─── Data section ───

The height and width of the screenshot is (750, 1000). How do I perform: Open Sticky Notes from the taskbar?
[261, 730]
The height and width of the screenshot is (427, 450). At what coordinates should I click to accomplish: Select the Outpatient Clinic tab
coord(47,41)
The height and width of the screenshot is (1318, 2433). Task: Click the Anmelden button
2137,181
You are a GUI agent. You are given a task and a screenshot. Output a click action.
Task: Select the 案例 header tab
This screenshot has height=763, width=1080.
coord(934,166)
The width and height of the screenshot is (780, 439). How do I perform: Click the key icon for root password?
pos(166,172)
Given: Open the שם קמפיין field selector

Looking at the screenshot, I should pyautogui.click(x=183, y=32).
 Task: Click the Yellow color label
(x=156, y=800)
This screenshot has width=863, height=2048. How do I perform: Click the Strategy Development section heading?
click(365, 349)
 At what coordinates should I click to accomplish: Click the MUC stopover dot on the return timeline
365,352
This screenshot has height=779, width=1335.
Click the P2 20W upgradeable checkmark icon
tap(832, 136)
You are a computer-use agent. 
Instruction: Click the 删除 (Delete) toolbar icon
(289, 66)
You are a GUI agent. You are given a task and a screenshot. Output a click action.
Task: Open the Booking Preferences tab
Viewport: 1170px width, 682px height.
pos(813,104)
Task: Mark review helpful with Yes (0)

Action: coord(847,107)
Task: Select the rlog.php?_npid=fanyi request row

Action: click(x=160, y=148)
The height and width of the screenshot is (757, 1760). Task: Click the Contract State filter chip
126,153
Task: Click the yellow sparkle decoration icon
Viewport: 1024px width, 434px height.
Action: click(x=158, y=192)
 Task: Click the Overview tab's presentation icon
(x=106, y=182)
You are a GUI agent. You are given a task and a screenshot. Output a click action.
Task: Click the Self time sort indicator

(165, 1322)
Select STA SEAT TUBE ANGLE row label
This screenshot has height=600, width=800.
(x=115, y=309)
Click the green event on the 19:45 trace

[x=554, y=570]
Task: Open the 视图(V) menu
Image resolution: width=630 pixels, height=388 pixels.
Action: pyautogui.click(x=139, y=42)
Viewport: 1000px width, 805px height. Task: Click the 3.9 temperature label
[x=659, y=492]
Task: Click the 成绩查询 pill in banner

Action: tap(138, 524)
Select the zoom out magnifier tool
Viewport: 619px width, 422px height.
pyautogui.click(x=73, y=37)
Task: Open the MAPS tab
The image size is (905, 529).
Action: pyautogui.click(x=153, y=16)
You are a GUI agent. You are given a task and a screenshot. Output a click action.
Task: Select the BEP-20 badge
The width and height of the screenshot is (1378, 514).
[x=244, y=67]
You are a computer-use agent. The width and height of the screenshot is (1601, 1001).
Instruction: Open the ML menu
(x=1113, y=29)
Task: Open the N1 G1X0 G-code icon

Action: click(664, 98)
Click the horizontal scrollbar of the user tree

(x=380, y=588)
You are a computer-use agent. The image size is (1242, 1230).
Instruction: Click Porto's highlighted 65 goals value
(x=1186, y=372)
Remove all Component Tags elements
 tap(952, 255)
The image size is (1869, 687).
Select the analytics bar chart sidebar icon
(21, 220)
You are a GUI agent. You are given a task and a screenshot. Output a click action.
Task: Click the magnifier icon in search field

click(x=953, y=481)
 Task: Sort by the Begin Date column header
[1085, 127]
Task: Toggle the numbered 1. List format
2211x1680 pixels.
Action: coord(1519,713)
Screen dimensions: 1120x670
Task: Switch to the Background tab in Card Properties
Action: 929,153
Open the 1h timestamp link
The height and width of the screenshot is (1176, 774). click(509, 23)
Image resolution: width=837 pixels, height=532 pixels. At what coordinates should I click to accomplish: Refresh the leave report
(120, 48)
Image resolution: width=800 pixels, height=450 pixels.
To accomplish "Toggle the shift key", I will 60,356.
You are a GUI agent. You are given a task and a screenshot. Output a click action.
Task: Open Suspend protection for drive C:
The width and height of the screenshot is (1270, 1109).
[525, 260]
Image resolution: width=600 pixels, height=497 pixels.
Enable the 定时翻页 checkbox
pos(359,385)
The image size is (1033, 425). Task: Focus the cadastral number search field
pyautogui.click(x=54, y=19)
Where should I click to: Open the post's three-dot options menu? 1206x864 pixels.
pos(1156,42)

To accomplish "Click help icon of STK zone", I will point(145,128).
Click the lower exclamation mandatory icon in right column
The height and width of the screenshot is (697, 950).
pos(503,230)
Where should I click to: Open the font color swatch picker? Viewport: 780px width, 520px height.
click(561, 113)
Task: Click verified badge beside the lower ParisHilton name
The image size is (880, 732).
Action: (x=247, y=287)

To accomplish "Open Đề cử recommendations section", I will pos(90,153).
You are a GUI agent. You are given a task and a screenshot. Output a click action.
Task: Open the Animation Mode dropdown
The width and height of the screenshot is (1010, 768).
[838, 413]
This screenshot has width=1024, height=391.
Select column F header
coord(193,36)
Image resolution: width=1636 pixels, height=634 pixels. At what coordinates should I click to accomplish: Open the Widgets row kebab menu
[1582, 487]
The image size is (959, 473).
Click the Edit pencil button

───

→ Work instruction
Your answer should contain every entry, transcribed exactly.

→ Your response
The height and width of the screenshot is (750, 1000). How do I perform: Open Sticky Notes from the taskbar?
[261, 730]
The height and width of the screenshot is (427, 450). At what coordinates should I click to accomplish: Select the Outpatient Clinic tab
coord(47,41)
The height and width of the screenshot is (1318, 2433). Task: Click the Anmelden button
2137,181
You are a GUI agent. You are given a task and a screenshot. Output a click action.
Task: Select the 案例 header tab
This screenshot has height=763, width=1080.
coord(934,166)
The width and height of the screenshot is (780, 439). How do I perform: Click the key icon for root password?
pos(166,172)
Given: Open the שם קמפיין field selector

Looking at the screenshot, I should pyautogui.click(x=183, y=32).
 Task: Click the Yellow color label
(x=156, y=800)
This screenshot has width=863, height=2048. How do I perform: Click the Strategy Development section heading?
click(365, 349)
 At what coordinates should I click to accomplish: Click the MUC stopover dot on the return timeline
365,352
This screenshot has height=779, width=1335.
Click the P2 20W upgradeable checkmark icon
tap(832, 136)
You are a computer-use agent. 
Instruction: Click the 删除 (Delete) toolbar icon
(289, 66)
You are a GUI agent. You are given a task and a screenshot. Output a click action.
Task: Open the Booking Preferences tab
Viewport: 1170px width, 682px height.
pos(813,104)
Task: Mark review helpful with Yes (0)

Action: coord(847,107)
Task: Select the rlog.php?_npid=fanyi request row

Action: click(x=160, y=148)
The height and width of the screenshot is (757, 1760). Task: Click the Contract State filter chip
126,153
Task: Click the yellow sparkle decoration icon
Viewport: 1024px width, 434px height.
Action: click(x=158, y=192)
 Task: Click the Overview tab's presentation icon
(x=106, y=182)
You are a GUI agent. You are given a task and a screenshot. Output a click action.
Task: Click the Self time sort indicator

(165, 1322)
Select STA SEAT TUBE ANGLE row label
This screenshot has height=600, width=800.
(x=115, y=309)
Click the green event on the 19:45 trace

[x=554, y=570]
Task: Open the 视图(V) menu
Image resolution: width=630 pixels, height=388 pixels.
Action: pyautogui.click(x=139, y=42)
Viewport: 1000px width, 805px height. Task: Click the 3.9 temperature label
[x=659, y=492]
Task: Click the 成绩查询 pill in banner

Action: tap(138, 524)
Select the zoom out magnifier tool
Viewport: 619px width, 422px height.
pyautogui.click(x=73, y=37)
Task: Open the MAPS tab
The image size is (905, 529).
Action: pyautogui.click(x=153, y=16)
You are a GUI agent. You are given a task and a screenshot. Output a click action.
Task: Select the BEP-20 badge
The width and height of the screenshot is (1378, 514).
[x=244, y=67]
You are a computer-use agent. The width and height of the screenshot is (1601, 1001).
Instruction: Open the ML menu
(x=1113, y=29)
Task: Open the N1 G1X0 G-code icon

Action: click(664, 98)
Click the horizontal scrollbar of the user tree

(x=380, y=588)
You are a computer-use agent. The image size is (1242, 1230).
Instruction: Click Porto's highlighted 65 goals value
(x=1186, y=372)
Remove all Component Tags elements
 tap(952, 255)
The image size is (1869, 687).
Select the analytics bar chart sidebar icon
(21, 220)
You are a GUI agent. You are given a task and a screenshot. Output a click action.
Task: Click the magnifier icon in search field

click(x=953, y=481)
 Task: Sort by the Begin Date column header
[1085, 127]
Task: Toggle the numbered 1. List format
2211x1680 pixels.
Action: coord(1519,713)
Screen dimensions: 1120x670
Task: Switch to the Background tab in Card Properties
Action: 929,153
Open the 1h timestamp link
The height and width of the screenshot is (1176, 774). click(509, 23)
Image resolution: width=837 pixels, height=532 pixels. At what coordinates should I click to accomplish: Refresh the leave report
(120, 48)
Image resolution: width=800 pixels, height=450 pixels.
To accomplish "Toggle the shift key", I will 60,356.
You are a GUI agent. You are given a task and a screenshot. Output a click action.
Task: Open Suspend protection for drive C:
The width and height of the screenshot is (1270, 1109).
[525, 260]
Image resolution: width=600 pixels, height=497 pixels.
Enable the 定时翻页 checkbox
pos(359,385)
The image size is (1033, 425). Task: Focus the cadastral number search field
pyautogui.click(x=54, y=19)
Where should I click to: Open the post's three-dot options menu? 1206x864 pixels.
pos(1156,42)

To accomplish "Click help icon of STK zone", I will point(145,128).
Click the lower exclamation mandatory icon in right column
The height and width of the screenshot is (697, 950).
pos(503,230)
Where should I click to: Open the font color swatch picker? Viewport: 780px width, 520px height.
click(561, 113)
Task: Click verified badge beside the lower ParisHilton name
The image size is (880, 732).
Action: (x=247, y=287)

To accomplish "Open Đề cử recommendations section", I will pos(90,153).
You are a GUI agent. You are given a task and a screenshot. Output a click action.
Task: Open the Animation Mode dropdown
The width and height of the screenshot is (1010, 768).
[838, 413]
This screenshot has width=1024, height=391.
Select column F header
coord(193,36)
Image resolution: width=1636 pixels, height=634 pixels. At what coordinates should I click to accomplish: Open the Widgets row kebab menu
[1582, 487]
The image size is (959, 473).
Click the Edit pencil button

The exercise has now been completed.